Susannah was composed for the reduced circumstances of post WWII and as a populist work of art consistent with the socialistic artistic politic of the time. Premiered in Florida it quickly made its way first to the New York City Opera, “the people’s opera” and then to the 1958 Brussels World’s Fair where it represented American culture. One can only question the wisdom behind the choice of specific, ugly content to portray American life to the world at large.

Just now San Francisco Opera rolled out a handsome new production that filled the War Memorial Stage. Canadian stage director Michael Cavanagh with his designer Erhard Rom created splendidly realistic expanses of southern mountains with scrims and projections. These lovely photographic impressions of nature were at odds with a modernistic cross, a huge, neon lighted (it seemed) cross typical of modern suburban mega churches that loom over the revival meetings. It screamed naiveté of concept.

Susannah_SF2.pngRoaymond Aceto as Reverend Blitch

A similar conflict arose in the stage direction, Mr. Cavanagh alternated between the presentational naturalism of the hayseed presences of Susannah, her brother Sam and the church elders, and clumsy solutions to managing the presentational needs of the crowd scenes at the picnics and in the church. Also clumsy were the several times a character was asked to silently act out conflicting emotions while we musically waited from him to make up his mind. Mr. Cavanagh is less to blame for these unsuccessful moments than Carlisle Floyd.

Soprano Patricia Racette, long a Carlisle Floyd heroine, still pulls it off, even in this latter day essay as Susannah. Because la Racette is usually associated with the great roles in the grand repertory it seems a waste to cast her in such simple music. The same can be said of tenor Brandon Jovanovich who gave us a superb Sam, Susannah’s brother, his performance utilizing but a tiny percentage of his capability (Lohengrin in 2012 for example). Of the three principals only bass Raymond Aceto as the Reverend Blitch did not find an un-self conscious Americana presence, his performance was purely big house look-at-me opera singing and acting. The smaller roles were well cast.
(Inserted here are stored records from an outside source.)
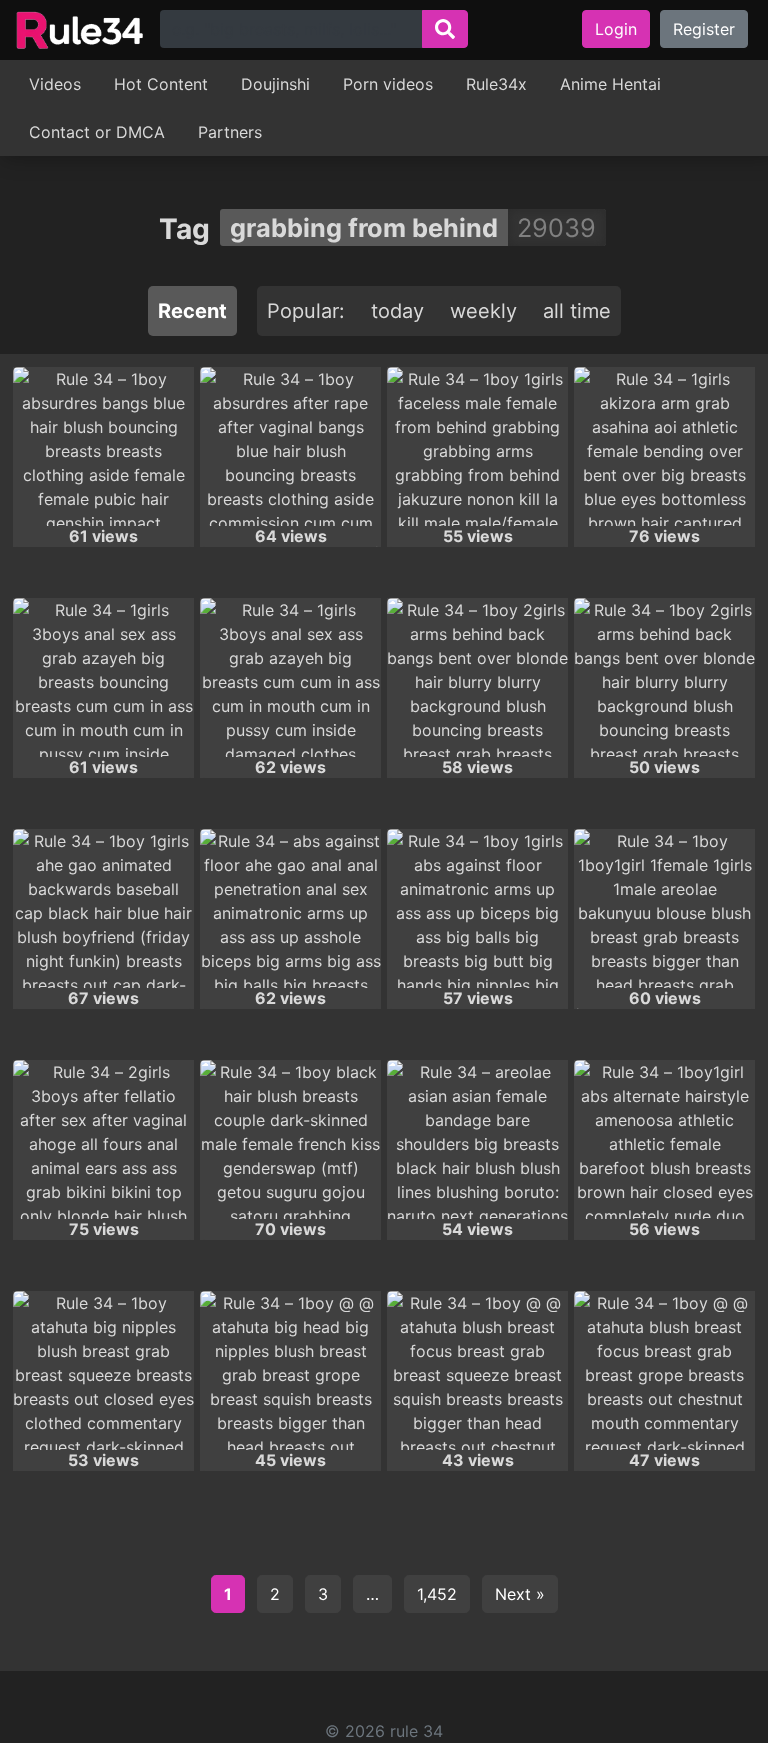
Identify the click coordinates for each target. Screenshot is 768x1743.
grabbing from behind (364, 227)
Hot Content (161, 84)
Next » (520, 1594)
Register (704, 29)
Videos (55, 84)
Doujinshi (275, 84)
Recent (192, 311)
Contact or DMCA (97, 132)
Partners (230, 132)
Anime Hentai (610, 84)
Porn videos (388, 84)
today (397, 311)
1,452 (437, 1594)
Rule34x (496, 84)
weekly (483, 311)
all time (577, 311)
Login (616, 29)
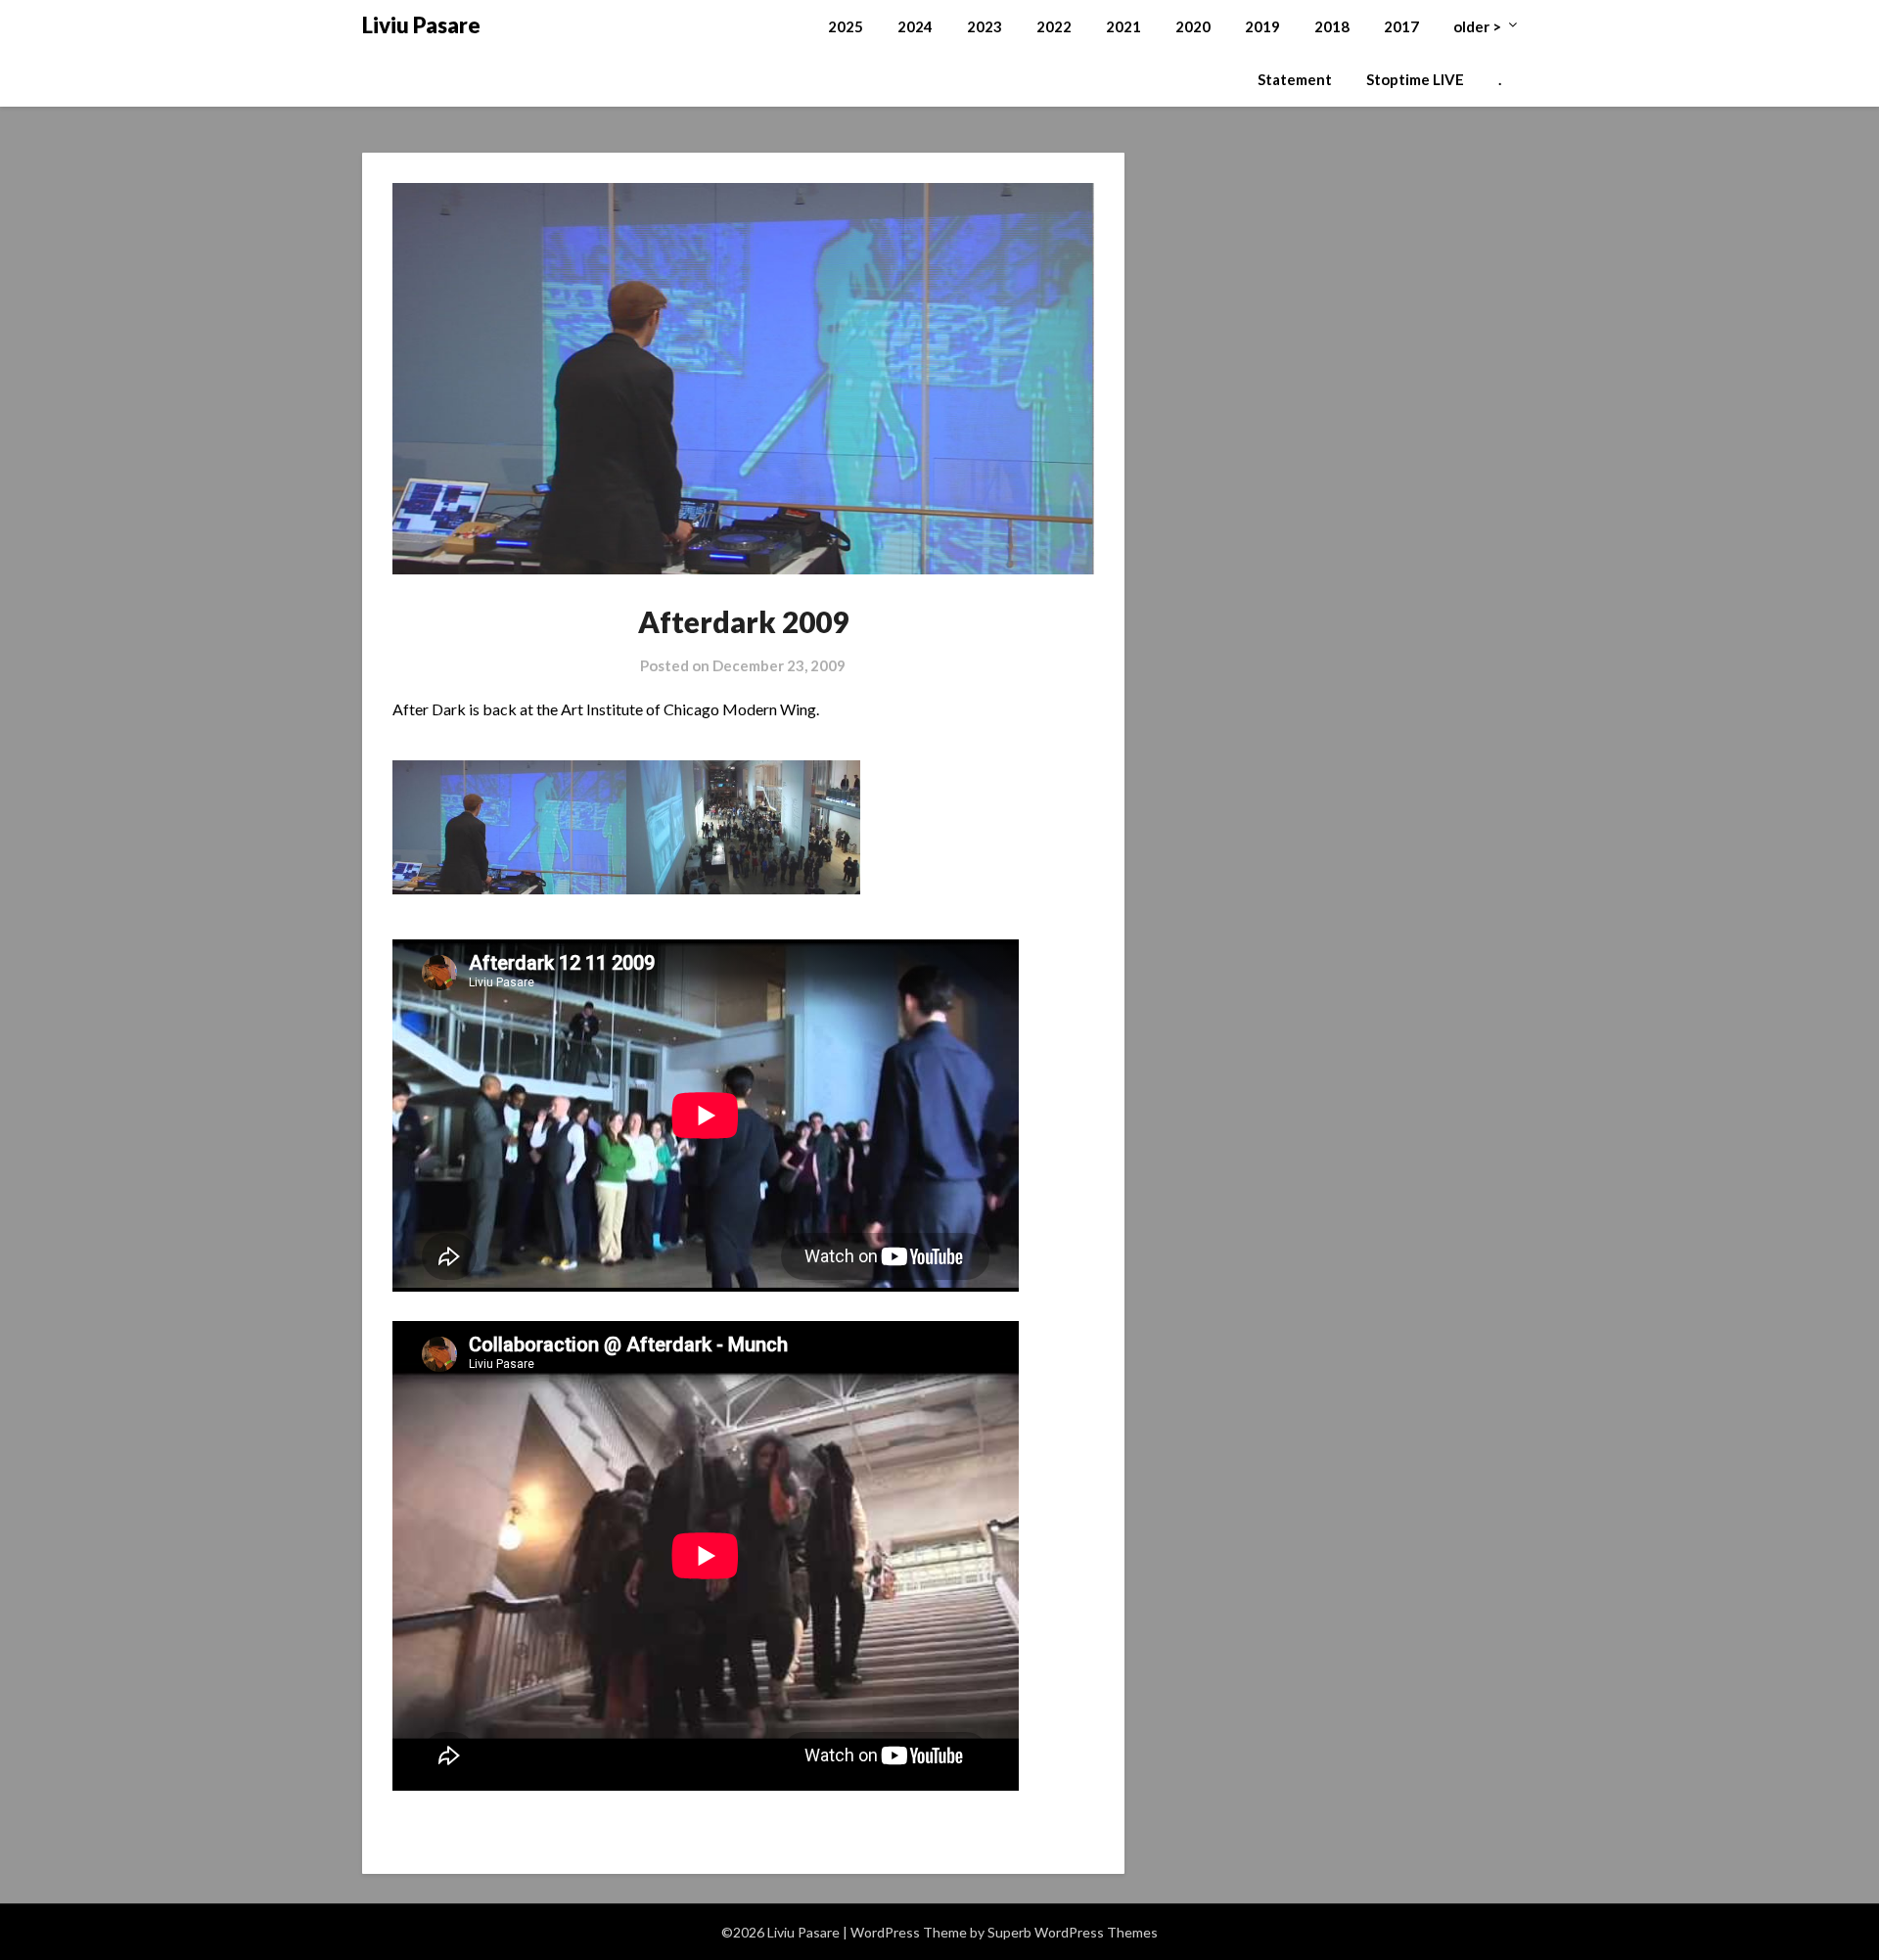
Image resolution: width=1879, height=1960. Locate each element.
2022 (1054, 26)
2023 (984, 26)
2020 (1193, 26)
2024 (915, 26)
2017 (1401, 26)
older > (1477, 26)
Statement (1295, 79)
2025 (845, 26)
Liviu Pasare (421, 25)
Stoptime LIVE (1415, 79)
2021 (1123, 26)
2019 (1262, 26)
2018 (1332, 26)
This little opera can pack quite a wallop in the right circumstances. Susannah simply does not blow up to grand opera proportions.

Michael Milenski


Casts and production information:

Susannah Polk: Patricia Racette; Sam Polk: Brandon Jovanovich; Rev. Olin Blitch: Raymond Aceto; Mrs. Mclean: Catherine Cook; Little Bat Mclean; James Kryshak; Mrs. Hayes: Jacqueline Piccolino; Mrs. Gleaton: Erin Johnson; Mrs. Ott: Suzanne Hendrix; Elder Hayes: Joel Sorensen; Elder Gleaton: A.J. Glueckert; Elder Mclean: Dale Travis; Elder Ott: Timothy Mix. Orchestra and Chorus of the San Francisco Opera. Conductor: Karen Kamensek; Stage Director: Michael Cavanagh: Set Designer: Erhard Rom; Costume Designer: Michael Yeargan; Lighting Designer: Gary Marder. War Memorial Opera House, September 12, 2014, seated seventh row center.